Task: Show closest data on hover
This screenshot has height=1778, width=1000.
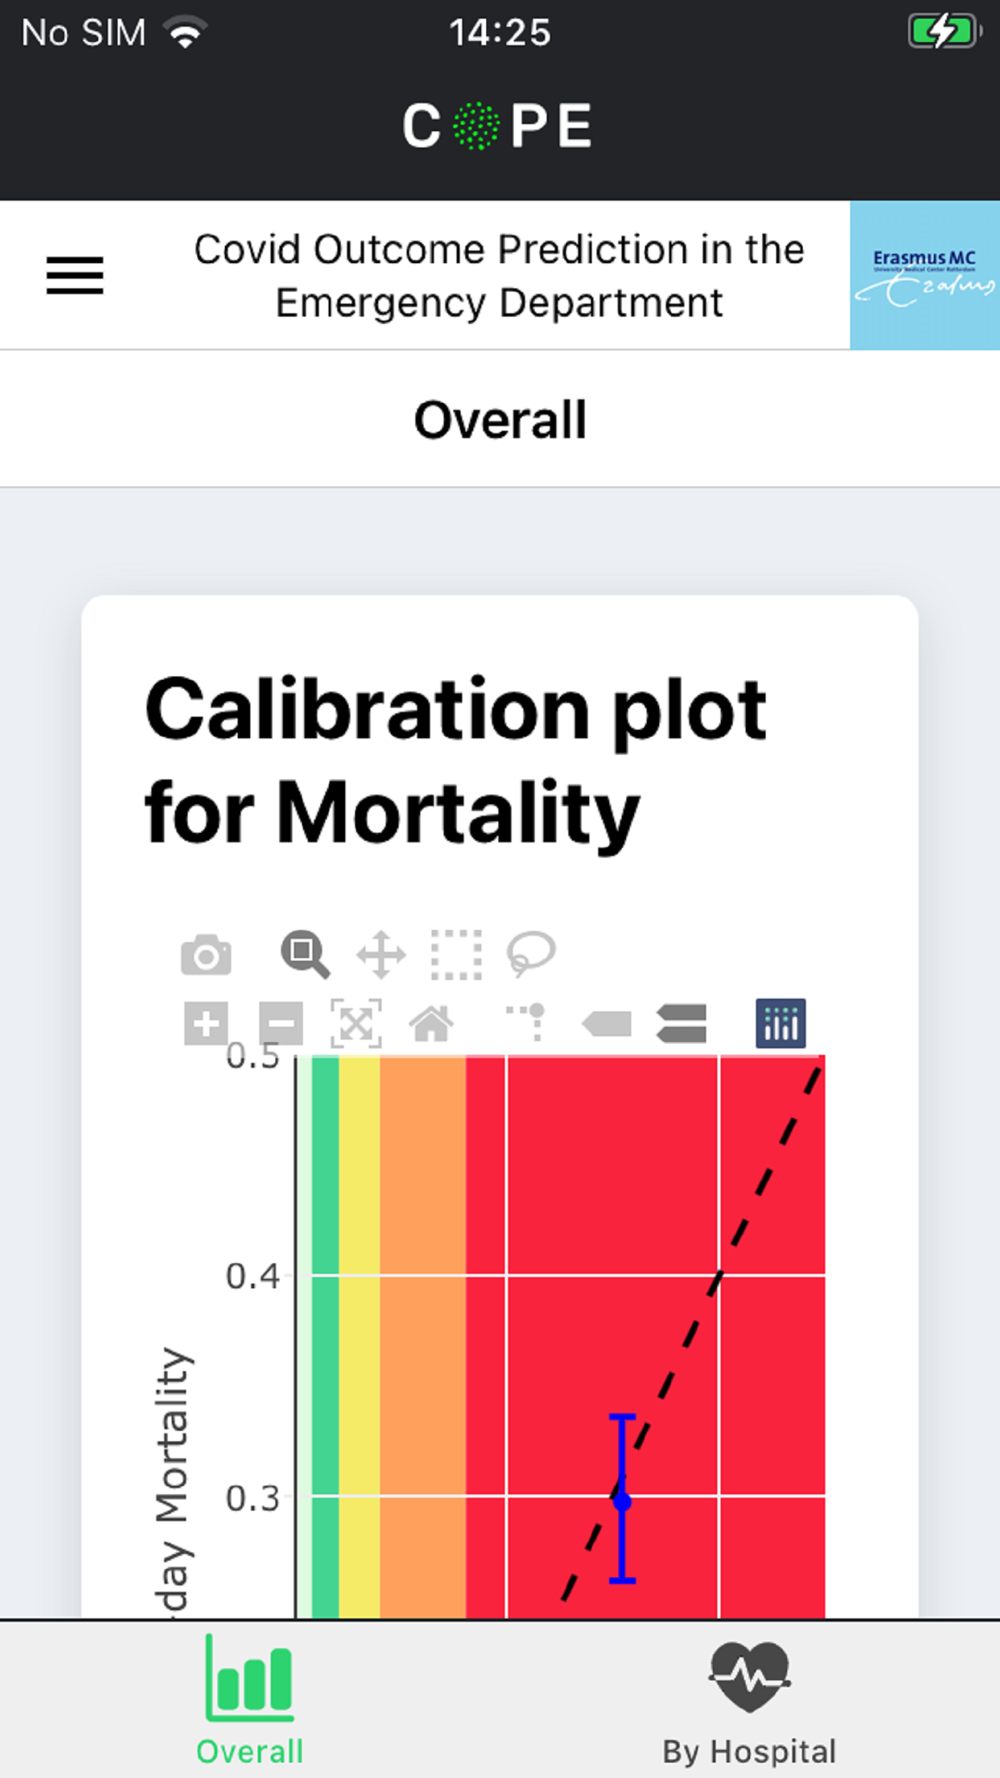Action: coord(606,1024)
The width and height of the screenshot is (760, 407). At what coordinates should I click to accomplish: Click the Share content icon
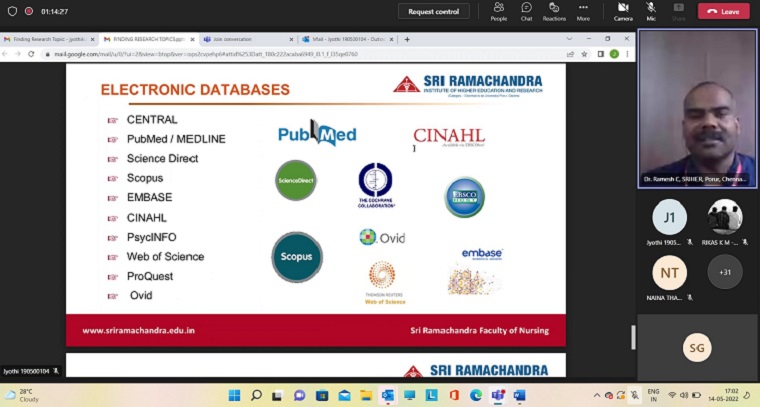click(x=679, y=11)
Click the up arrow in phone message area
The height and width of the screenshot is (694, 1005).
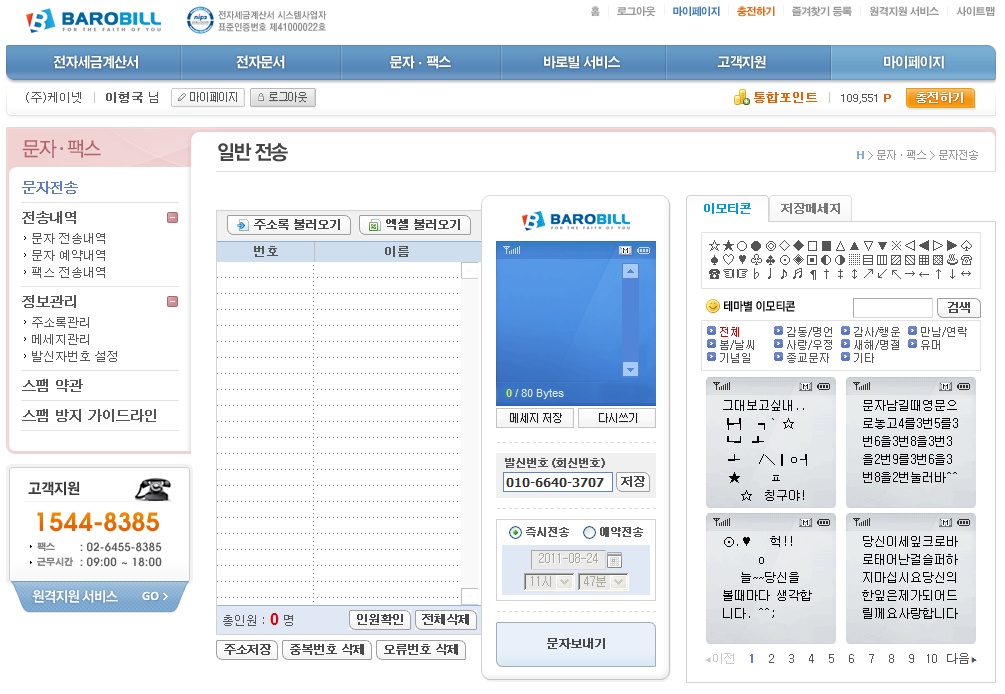coord(630,271)
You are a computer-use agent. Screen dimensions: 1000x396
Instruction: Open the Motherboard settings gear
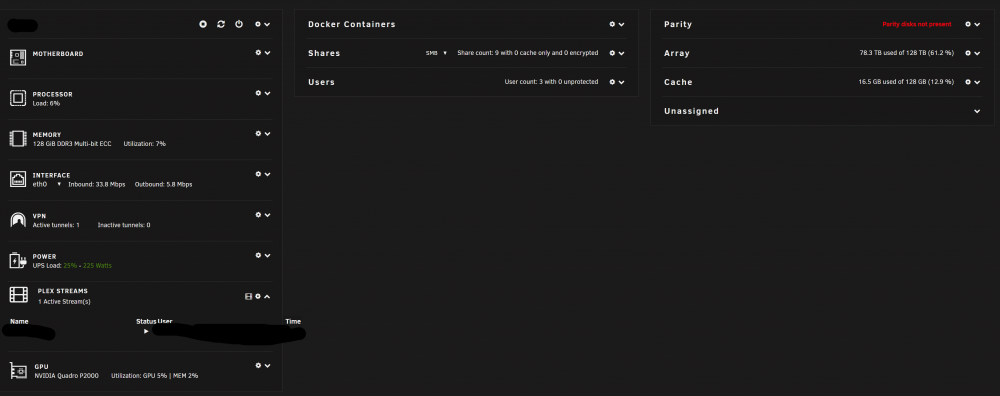258,53
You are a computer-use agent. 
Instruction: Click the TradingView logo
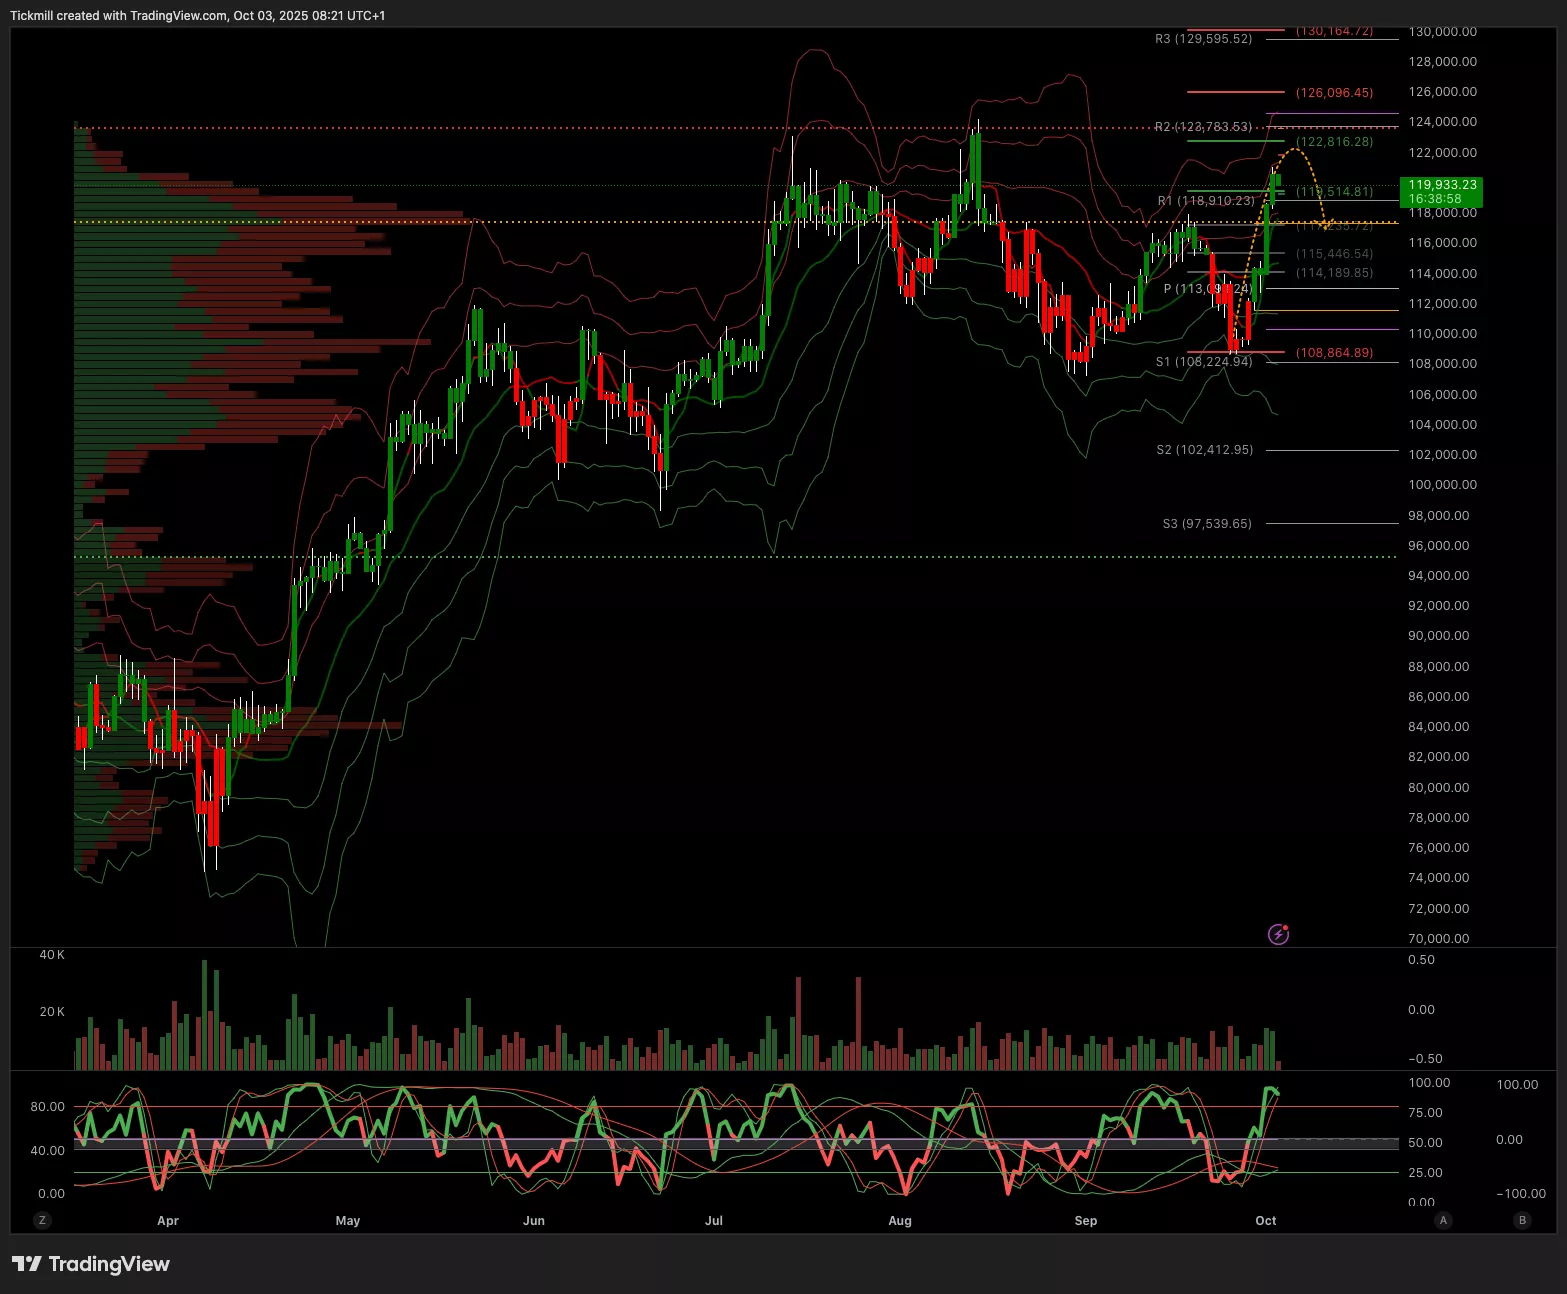pyautogui.click(x=91, y=1264)
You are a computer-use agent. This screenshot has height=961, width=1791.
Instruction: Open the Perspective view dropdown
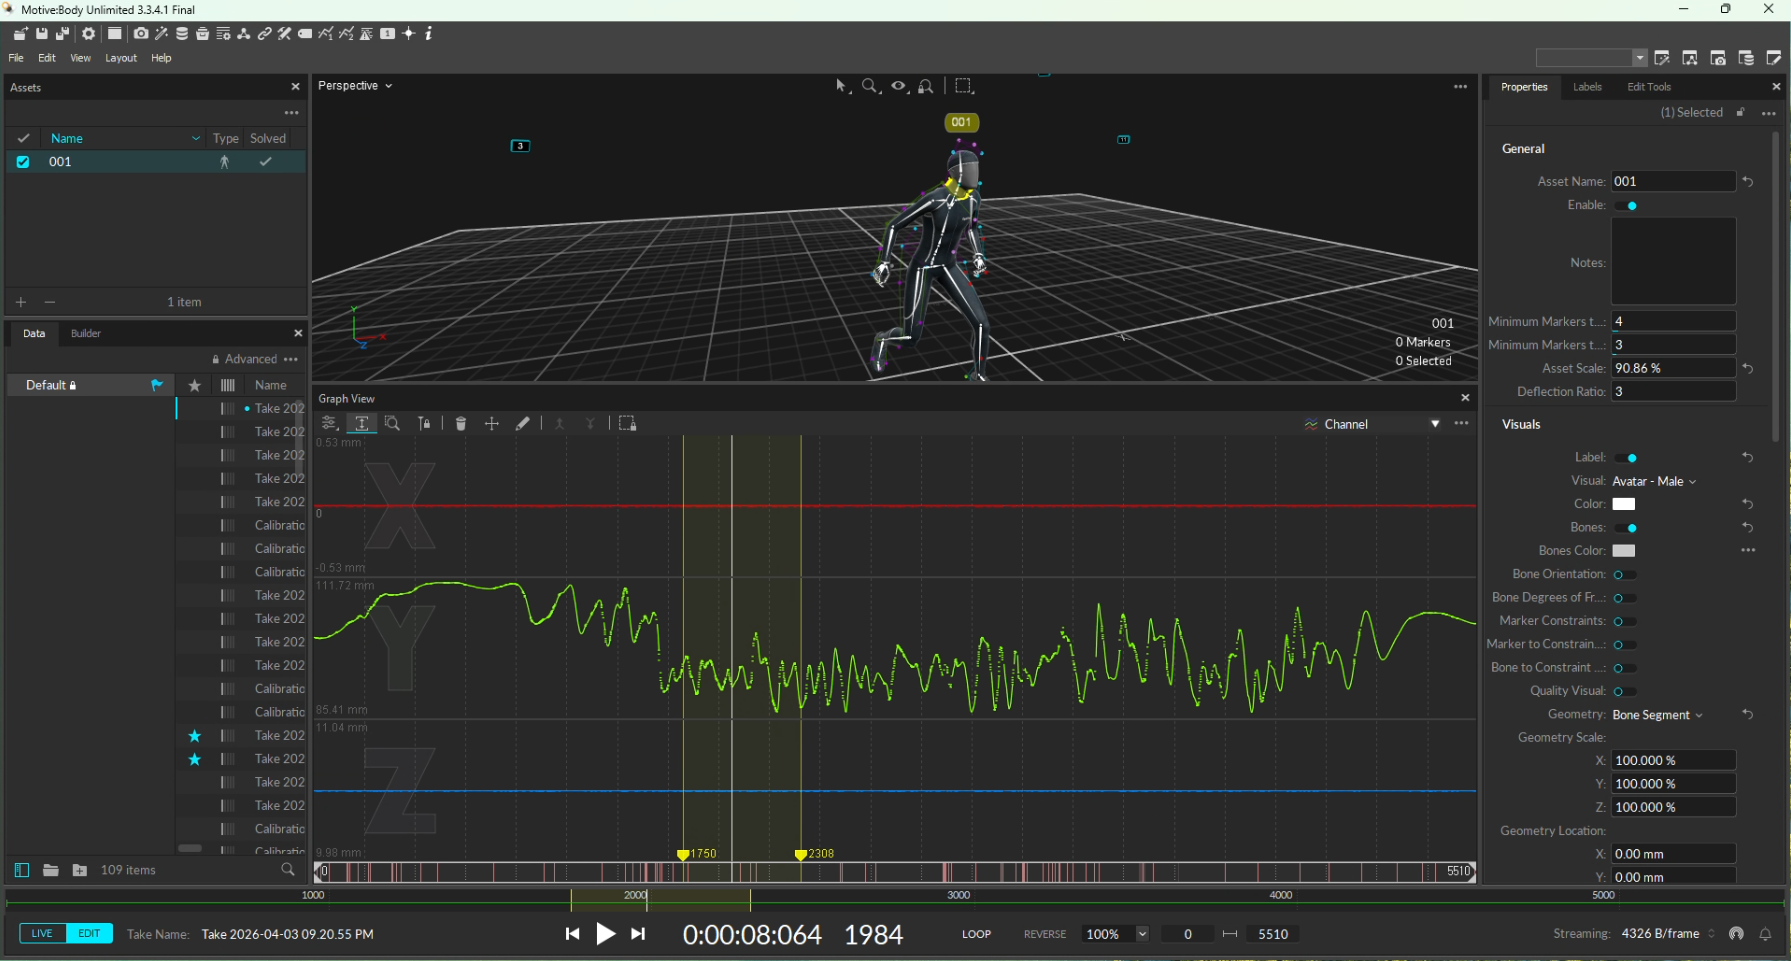(355, 86)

▶ Your objective:
Please repeat each record above precisely, with the pictures left out.

▶ Answer space:
Task: Show closest data on hover
This screenshot has height=1778, width=1000.
Action: coord(606,1024)
The width and height of the screenshot is (760, 407). At what coordinates should I click to accomplish: Click the Share content icon
click(x=679, y=11)
Click the up arrow in phone message area
The height and width of the screenshot is (694, 1005).
coord(630,271)
You are a computer-use agent. Screen dimensions: 1000x396
Instruction: Open the Motherboard settings gear
258,53
You are a computer-use agent. 
Instruction: Click the TradingView logo
pyautogui.click(x=91, y=1264)
You are a computer-use agent. This screenshot has height=961, width=1791.
Instruction: Open the Perspective view dropdown
(355, 86)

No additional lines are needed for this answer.